Another promising immunotherapy is chimeric antigen receptor (CAR) T-cell treatment, which uses gene transfer technology to develop a patient’s cytotoxic T cells that consistently make CARs [12]. CAR T-cell treatment targeting CD19 [13] and CD20 has shown great potential in the therapy of malignant tumors of the B-cell type; acute lymphocytic leukemia (ALL) is one example [14,15], as is non-Hodgkin lymphoma (NHL) [14]. Boosting the immune system, despite the promise of clinical findings of cancer immunotherapy in certain malignancies, separates from the regular side effects of standard cancer treatments; immune-related adverse events (irAEs) produce immune-related adverse effects, which are a subset of inflammatory toxicities (irAEs) [16]. The majority of cancer immunotherapy side effects are moderate and manageable with appropriate monitoring and care, however, in rare cases, serious and even life-threatening side effects have been reported. Due to their different techniques, the toxic characteristics of anti–CTLA-4 and anti–PD-1 treatment differ slightly, with anti–CTLA-4 antibodies generating more severe symptoms. The first FDA-approved antibody, apilimumab, has been related to colitis and hypophysitis, whilst nivolumab and pembrolizumab have been linked to pneumonitis and thyroiditis, respectively [15]. Fever, hypotension, and leukopenia are all common CAR-T treatment adverse effects that can be managed.

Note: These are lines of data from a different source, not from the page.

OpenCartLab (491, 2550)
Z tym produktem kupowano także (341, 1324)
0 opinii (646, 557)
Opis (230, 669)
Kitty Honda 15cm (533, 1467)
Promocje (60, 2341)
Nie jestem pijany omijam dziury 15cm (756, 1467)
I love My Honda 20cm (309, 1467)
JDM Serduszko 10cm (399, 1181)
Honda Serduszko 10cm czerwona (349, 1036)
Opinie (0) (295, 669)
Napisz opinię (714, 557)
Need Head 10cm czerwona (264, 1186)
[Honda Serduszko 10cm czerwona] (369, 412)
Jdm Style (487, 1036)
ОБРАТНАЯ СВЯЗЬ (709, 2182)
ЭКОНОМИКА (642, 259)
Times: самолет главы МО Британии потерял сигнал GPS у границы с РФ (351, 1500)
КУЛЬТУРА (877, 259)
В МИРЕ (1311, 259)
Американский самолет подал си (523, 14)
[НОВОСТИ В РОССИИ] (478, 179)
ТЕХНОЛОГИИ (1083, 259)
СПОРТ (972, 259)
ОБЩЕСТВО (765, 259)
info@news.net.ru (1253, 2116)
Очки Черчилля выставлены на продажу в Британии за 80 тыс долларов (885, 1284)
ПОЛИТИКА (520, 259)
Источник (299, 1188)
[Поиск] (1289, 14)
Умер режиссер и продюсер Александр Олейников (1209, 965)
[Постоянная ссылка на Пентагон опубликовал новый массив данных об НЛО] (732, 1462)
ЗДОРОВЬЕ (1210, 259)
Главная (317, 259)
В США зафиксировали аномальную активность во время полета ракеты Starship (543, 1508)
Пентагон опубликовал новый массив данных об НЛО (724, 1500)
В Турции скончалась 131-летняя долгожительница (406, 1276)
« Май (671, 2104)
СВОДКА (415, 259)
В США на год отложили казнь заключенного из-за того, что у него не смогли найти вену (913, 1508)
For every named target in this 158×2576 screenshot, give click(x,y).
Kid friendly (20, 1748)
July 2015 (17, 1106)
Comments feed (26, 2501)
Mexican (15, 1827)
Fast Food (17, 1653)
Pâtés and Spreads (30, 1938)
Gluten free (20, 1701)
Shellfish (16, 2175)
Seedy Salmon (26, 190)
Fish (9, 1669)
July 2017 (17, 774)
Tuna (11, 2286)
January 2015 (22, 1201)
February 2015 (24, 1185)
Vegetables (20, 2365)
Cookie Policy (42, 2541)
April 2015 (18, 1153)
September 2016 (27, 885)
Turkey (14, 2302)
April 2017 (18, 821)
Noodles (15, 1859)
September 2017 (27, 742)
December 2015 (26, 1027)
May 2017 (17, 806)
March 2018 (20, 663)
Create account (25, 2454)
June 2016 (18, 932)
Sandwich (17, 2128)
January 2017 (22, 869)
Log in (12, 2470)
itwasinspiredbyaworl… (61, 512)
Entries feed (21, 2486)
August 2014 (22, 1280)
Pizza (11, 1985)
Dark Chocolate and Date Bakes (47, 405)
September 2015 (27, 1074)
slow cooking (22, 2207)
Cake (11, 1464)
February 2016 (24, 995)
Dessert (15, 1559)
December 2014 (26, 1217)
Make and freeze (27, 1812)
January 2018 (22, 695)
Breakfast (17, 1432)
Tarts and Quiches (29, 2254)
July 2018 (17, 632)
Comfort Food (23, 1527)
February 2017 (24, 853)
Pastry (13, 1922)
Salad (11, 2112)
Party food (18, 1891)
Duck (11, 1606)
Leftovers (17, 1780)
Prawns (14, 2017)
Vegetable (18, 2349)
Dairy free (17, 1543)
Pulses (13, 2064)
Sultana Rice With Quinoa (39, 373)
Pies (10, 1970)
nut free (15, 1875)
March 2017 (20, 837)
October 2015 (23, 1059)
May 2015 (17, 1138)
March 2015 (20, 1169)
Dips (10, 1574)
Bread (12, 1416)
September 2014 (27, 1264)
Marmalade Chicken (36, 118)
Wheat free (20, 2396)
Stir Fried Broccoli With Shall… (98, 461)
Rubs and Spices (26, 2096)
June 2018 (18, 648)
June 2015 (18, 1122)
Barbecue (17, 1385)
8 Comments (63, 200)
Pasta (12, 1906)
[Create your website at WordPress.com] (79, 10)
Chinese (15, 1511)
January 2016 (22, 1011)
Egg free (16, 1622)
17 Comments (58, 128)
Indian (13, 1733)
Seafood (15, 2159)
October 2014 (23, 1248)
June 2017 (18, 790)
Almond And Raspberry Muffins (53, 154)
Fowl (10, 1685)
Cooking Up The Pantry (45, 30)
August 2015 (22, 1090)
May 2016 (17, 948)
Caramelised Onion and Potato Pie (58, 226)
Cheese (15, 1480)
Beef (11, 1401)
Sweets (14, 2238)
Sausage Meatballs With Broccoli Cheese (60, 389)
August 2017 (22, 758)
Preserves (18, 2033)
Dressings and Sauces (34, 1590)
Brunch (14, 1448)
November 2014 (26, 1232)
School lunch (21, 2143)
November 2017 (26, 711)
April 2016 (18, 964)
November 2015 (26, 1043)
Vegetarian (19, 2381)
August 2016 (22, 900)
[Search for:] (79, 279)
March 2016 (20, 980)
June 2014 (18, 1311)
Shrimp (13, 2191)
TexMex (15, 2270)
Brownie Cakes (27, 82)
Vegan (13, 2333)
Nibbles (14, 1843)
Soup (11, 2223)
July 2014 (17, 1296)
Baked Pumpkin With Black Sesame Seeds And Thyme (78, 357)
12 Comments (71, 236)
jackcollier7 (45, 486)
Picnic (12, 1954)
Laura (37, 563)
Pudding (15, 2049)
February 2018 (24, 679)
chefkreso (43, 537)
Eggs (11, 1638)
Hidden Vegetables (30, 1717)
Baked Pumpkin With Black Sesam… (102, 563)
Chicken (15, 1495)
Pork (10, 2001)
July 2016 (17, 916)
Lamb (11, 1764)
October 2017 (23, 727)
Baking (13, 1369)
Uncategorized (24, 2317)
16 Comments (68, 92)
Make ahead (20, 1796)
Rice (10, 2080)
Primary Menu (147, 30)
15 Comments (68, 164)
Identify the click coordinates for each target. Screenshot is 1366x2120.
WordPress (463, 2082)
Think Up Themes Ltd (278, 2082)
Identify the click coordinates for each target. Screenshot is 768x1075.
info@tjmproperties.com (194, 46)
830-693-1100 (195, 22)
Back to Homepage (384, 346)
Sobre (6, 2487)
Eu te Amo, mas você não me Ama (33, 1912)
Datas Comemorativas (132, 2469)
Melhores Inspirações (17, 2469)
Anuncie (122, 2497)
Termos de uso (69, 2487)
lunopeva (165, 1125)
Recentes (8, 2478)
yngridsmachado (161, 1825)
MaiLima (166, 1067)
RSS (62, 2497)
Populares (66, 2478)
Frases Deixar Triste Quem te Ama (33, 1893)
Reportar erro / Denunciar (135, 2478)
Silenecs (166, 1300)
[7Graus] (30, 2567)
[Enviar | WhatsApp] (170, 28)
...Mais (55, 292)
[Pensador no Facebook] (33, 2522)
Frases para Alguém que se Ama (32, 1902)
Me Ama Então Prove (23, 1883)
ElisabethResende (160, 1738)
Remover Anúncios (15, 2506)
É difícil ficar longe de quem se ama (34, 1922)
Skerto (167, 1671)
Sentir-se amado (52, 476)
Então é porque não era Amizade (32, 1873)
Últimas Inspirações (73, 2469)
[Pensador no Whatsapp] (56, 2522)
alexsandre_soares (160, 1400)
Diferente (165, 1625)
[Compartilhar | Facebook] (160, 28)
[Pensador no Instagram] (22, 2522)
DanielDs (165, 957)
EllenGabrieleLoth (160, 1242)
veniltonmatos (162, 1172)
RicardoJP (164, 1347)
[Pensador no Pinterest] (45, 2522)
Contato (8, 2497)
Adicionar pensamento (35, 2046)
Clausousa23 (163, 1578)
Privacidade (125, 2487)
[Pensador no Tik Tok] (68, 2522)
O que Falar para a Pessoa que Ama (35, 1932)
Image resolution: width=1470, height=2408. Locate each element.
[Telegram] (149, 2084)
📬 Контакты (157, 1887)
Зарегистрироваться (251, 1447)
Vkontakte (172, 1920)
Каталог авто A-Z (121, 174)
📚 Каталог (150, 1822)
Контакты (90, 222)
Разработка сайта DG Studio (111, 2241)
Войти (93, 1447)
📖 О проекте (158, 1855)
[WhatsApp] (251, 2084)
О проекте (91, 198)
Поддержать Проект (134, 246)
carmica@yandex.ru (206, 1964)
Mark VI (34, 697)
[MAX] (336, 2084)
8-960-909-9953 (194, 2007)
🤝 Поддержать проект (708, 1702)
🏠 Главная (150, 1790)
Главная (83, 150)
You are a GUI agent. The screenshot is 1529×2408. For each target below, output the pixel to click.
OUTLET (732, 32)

However, serious issues like cytokine release syndrome (CRS) and severe neurotoxicity (SNT) have been documented [17]. Individuals with less pretreatment immunological markers exhibited higher post-immunotherapy increases in these measures, as well as a higher risk of irAEs, according to a recent study [18]. The use of ICP in patients with symptomatic disease or a history of recent organ transplantation demands a comprehensive examination of potential dangers and advantages [19].
ICPis in conjunction with CTX, targeted treatment, radiation therapy, intratumorally medications, other immunomodulators, or adoptive cell therapy are all being investigated as potential long-term survival improvements [20]. Even though this guideline does not include the management of combination therapy-related toxicities, practitioners need to be conscious of the potential for new toxicity with combination therapy and endeavor to identify the causative agent(s) for optimum care [19,21,22].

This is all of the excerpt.